Selasa, 14 September 2010

Review: Darah Garuda / Blood of Eagle / Merah Putih II

Ohayou, Met Pagi, Good Morning!!
Hari ini KRIMA pergi ke BSM XII buat nonton film Darah Garuda Alias Merah Putih II. Setelah terpana dengan action yang cukup memukau dan dialog pemerannya yang sangat resmi seperti baca script, saya memutuskan untuk membuat reviewnya.
Yosh! Selamat Menikmati!!




DARAH GARUDA
Ketika pertama kali dirilis pada Agustus 2009, Merah Putih, yang merupakan bagian pertama dari  Trilogi Merdeka, trilogi fiksi kisah perjuangan rakyat Indonesia dalam usahanya merebut kemerdekaan dari tangan penjajah, mendapatkan sambutan yang beragam dari para penonton Indonesia.

DATA YANG DIBERIKAN:
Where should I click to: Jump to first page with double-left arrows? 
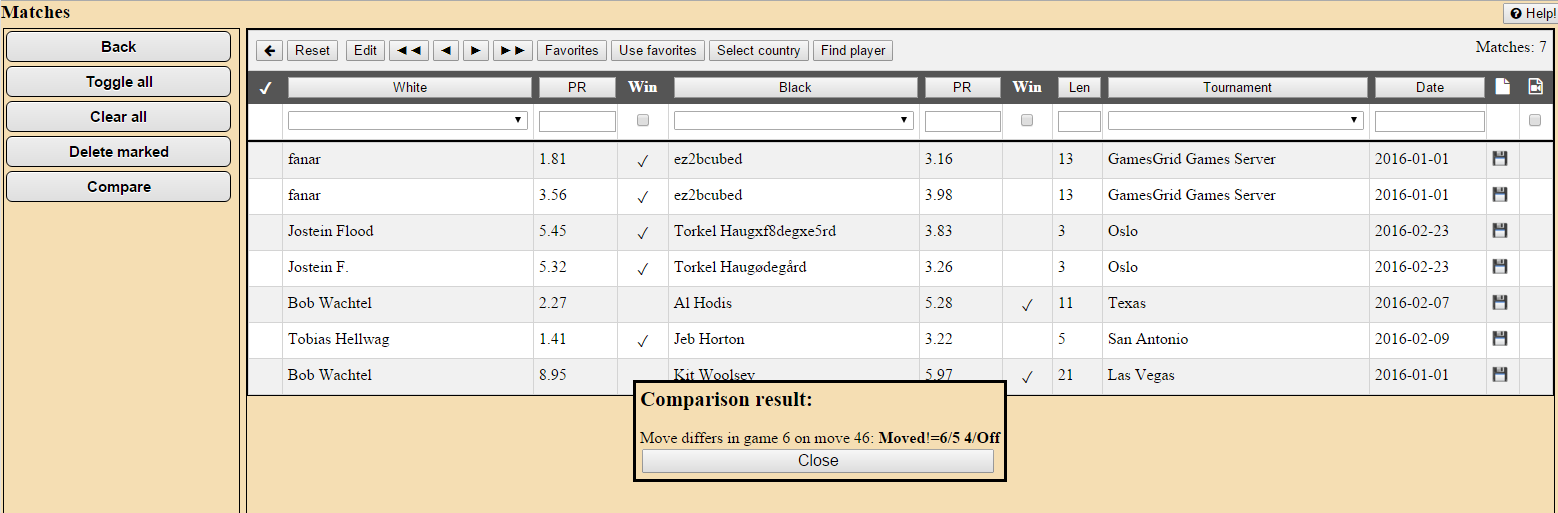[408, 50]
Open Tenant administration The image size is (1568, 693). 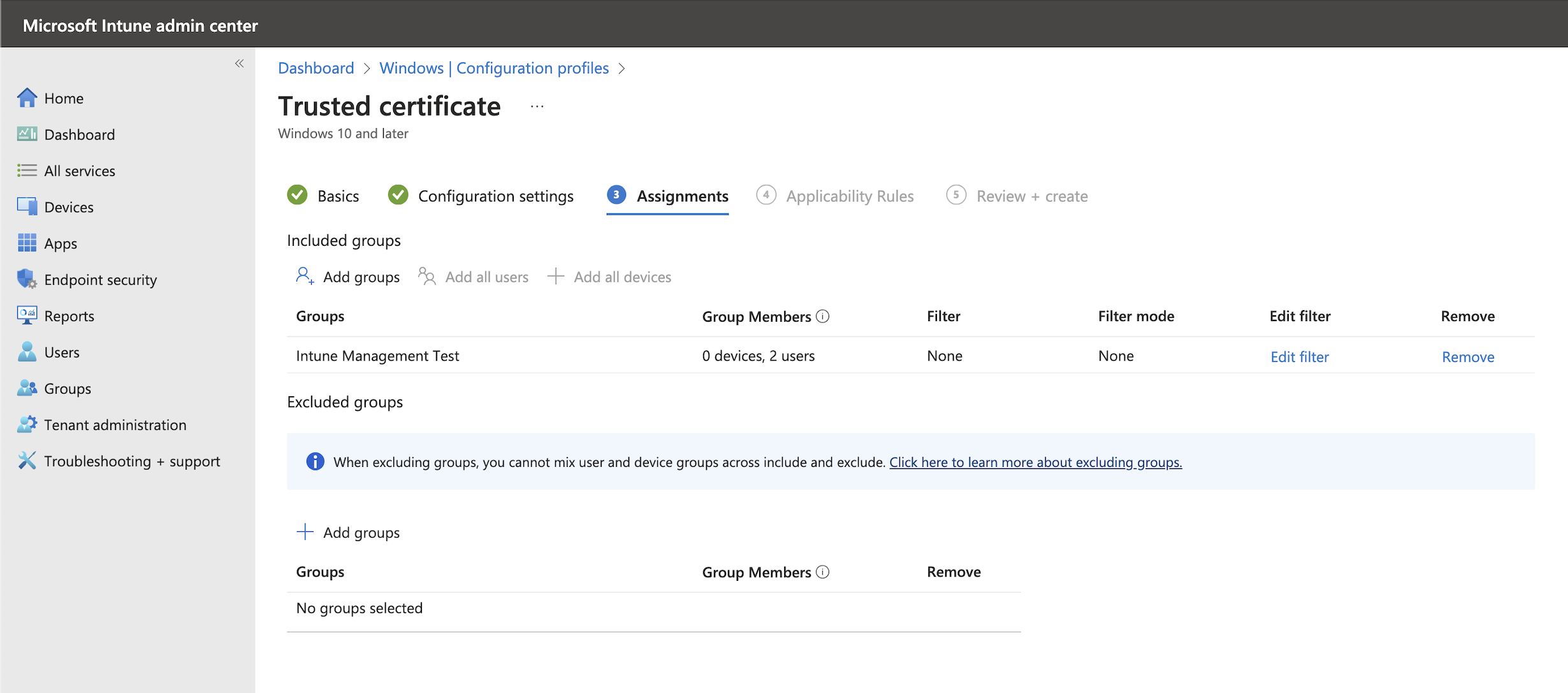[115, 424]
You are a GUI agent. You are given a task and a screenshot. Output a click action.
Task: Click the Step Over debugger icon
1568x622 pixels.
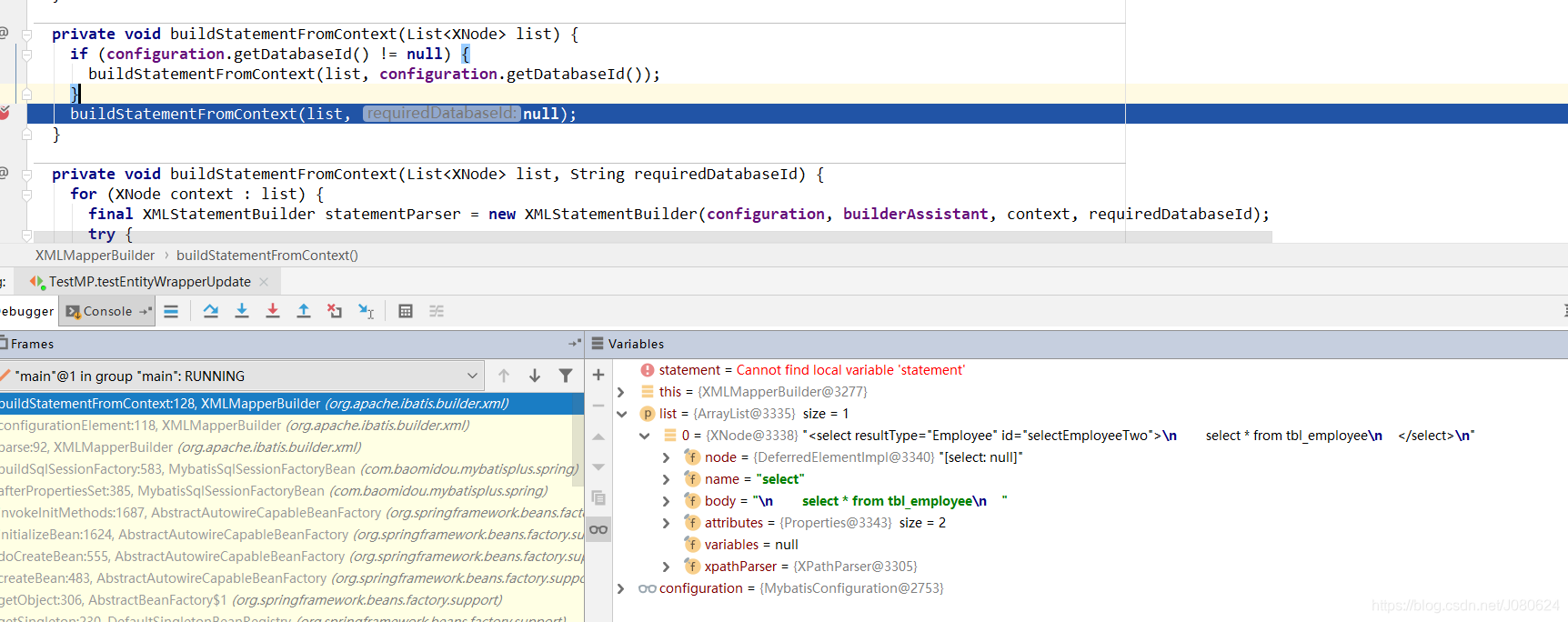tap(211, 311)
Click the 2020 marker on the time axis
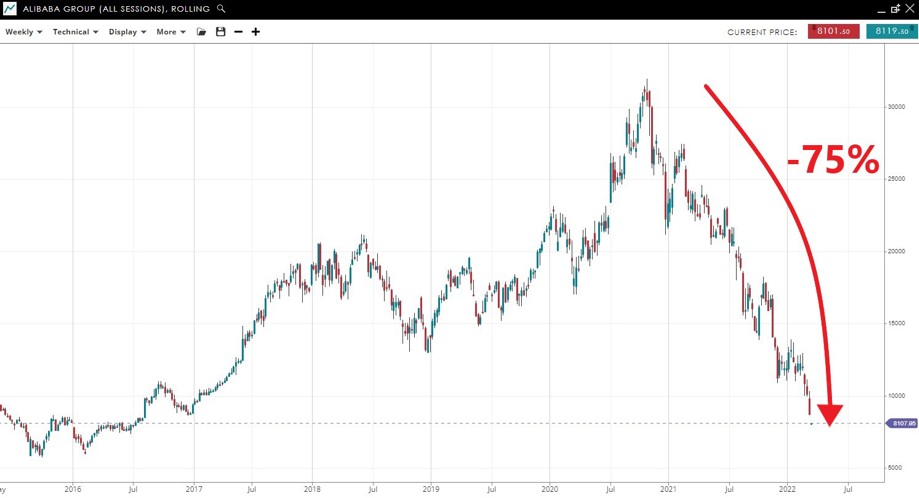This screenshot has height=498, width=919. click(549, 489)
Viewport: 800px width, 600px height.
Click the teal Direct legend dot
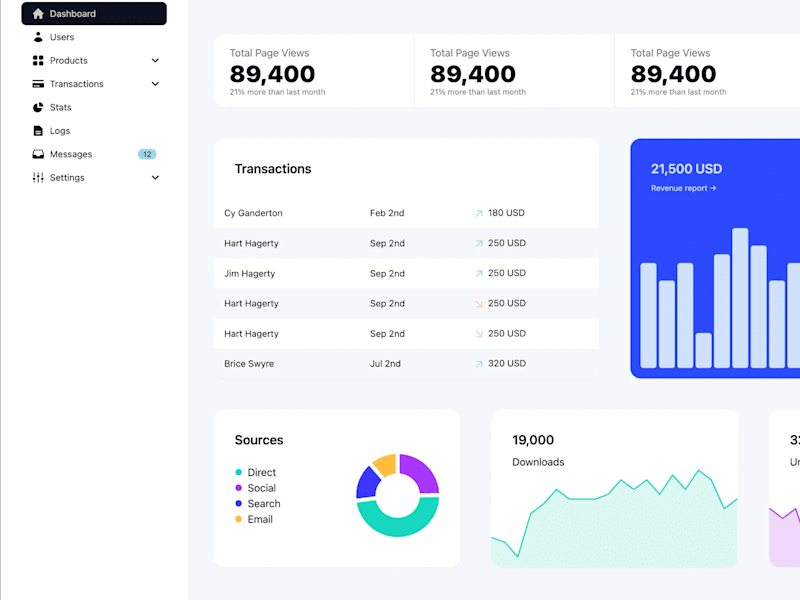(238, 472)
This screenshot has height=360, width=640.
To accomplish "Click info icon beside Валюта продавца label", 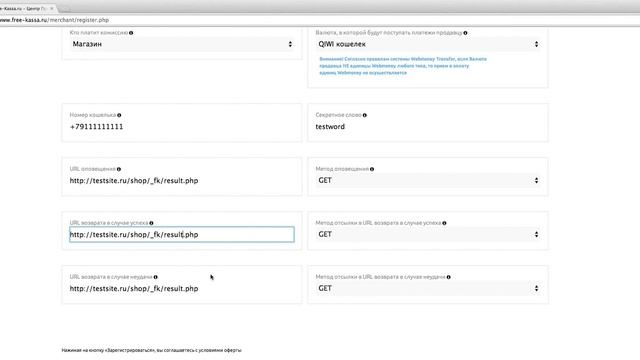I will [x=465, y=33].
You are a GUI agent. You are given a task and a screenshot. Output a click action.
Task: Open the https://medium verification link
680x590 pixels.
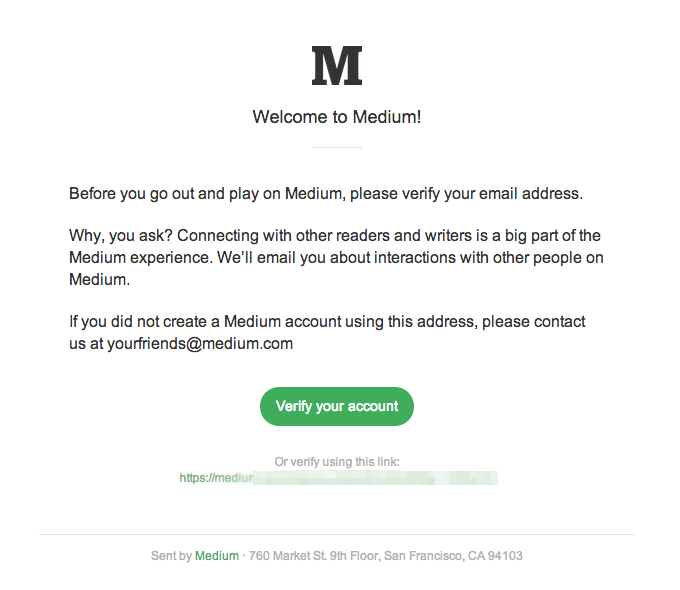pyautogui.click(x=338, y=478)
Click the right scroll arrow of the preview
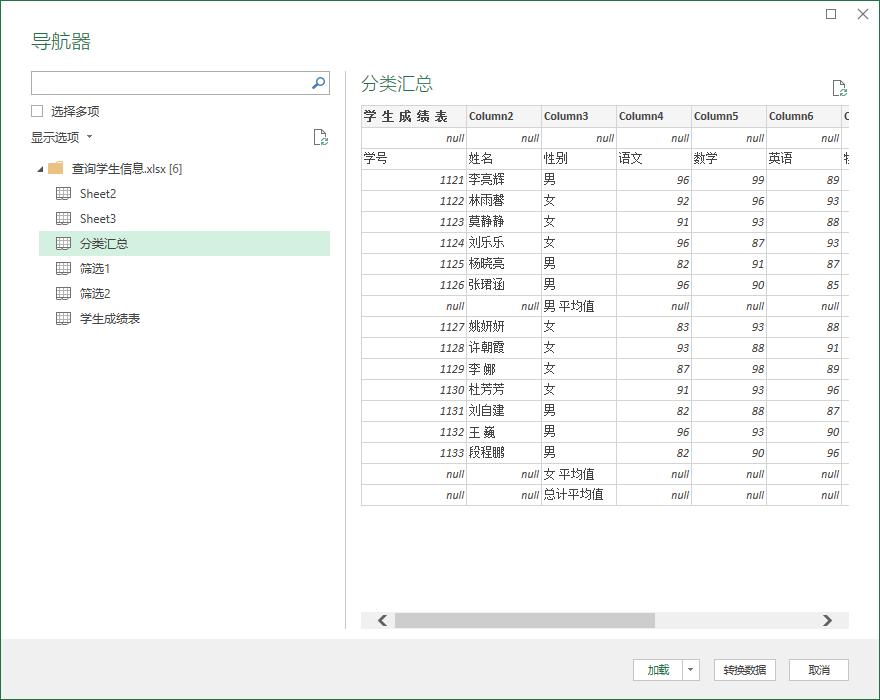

PERINTAH TUGAS:
**1.** Tuliskan semua judul film yang tercantum pada judul ulasan film di atas.
**2.** Jawablah pertanyaan berikut berdasarkan ulasan film di atas.
(a) Di mana KRIMA menonton film Darah Garuda?
(b) Kapan Merah Putih pertama kali dirilis?
(c) Merah Putih merupakan bagian pertama dari trilogi apa?
**3.** Ketik ulang tanpa perubahan bagian ulasan film dari "Selasa, 14 September" sampai "Yosh! Selamat Menikmati!!".

HASIL LATIHAN:
**1.**
Darah Garuda
Blood of Eagle
Merah Putih II

**2.**
(a) Di BSM XII.
(b) Pada Agustus 2009.
(c) Trilogi Merdeka.

**3.**
Selasa, 14 September 2010

Review: Darah Garuda / Blood of Eagle / Merah Putih II

Ohayou, Met Pagi, Good Morning!!
Hari ini KRIMA pergi ke BSM XII buat nonton film Darah Garuda Alias Merah Putih II. Setelah terpana dengan action yang cukup memukau dan dialog pemerannya yang sangat resmi seperti baca script, saya memutuskan untuk membuat reviewnya.
Yosh! Selamat Menikmati!!